### PROBLEM DESCRIPTION
Would you output the entries below only from the line containing "The image size is (1663, 814)." through the line containing "Sort table by", exactly as they stand and with both ends included?

* * * * * * * * *

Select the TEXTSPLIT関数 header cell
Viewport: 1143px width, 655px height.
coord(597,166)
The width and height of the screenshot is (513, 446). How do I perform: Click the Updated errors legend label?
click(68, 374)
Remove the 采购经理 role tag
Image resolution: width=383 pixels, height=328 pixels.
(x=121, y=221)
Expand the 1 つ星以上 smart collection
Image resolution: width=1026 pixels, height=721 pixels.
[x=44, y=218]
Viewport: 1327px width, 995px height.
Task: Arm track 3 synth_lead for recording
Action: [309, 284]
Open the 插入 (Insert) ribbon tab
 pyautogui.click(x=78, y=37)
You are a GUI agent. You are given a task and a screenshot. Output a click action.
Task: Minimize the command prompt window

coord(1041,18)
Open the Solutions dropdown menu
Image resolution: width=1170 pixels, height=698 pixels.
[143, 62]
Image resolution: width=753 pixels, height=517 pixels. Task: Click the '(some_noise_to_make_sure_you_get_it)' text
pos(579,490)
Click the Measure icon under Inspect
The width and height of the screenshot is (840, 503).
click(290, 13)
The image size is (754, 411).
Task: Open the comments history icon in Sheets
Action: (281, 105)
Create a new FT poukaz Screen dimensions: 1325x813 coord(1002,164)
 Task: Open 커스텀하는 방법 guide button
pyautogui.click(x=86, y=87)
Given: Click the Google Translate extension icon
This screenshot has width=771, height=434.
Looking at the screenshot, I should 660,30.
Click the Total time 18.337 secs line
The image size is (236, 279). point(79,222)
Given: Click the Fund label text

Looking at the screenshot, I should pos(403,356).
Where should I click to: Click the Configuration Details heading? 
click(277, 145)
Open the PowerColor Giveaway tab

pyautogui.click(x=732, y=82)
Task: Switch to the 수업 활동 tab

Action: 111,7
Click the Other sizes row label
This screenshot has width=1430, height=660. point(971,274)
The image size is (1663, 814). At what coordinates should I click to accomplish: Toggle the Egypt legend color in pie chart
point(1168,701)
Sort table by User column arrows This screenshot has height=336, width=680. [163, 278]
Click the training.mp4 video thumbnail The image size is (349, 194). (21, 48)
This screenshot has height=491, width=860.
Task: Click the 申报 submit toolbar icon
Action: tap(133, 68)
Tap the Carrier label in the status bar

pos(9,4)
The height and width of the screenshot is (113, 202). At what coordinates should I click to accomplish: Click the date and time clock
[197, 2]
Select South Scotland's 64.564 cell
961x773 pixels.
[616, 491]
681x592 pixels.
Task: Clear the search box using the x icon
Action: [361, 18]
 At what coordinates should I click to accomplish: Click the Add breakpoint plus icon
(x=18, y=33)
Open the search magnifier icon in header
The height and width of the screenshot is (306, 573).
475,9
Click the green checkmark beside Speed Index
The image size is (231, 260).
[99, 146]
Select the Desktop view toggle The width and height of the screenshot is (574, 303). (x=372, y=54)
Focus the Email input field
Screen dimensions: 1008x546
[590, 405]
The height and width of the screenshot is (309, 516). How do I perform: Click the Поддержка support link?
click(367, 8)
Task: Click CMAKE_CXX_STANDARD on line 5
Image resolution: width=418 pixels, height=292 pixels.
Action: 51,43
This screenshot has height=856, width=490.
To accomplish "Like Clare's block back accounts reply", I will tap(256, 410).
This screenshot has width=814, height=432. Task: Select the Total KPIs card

* * * * * * * * *

### SOLUTION
The image size is (1663, 814). At what coordinates should I click to accomplish: Toggle the Egypt legend color in pie chart
point(1168,701)
Sort table by User column arrows This screenshot has height=336, width=680. [163, 278]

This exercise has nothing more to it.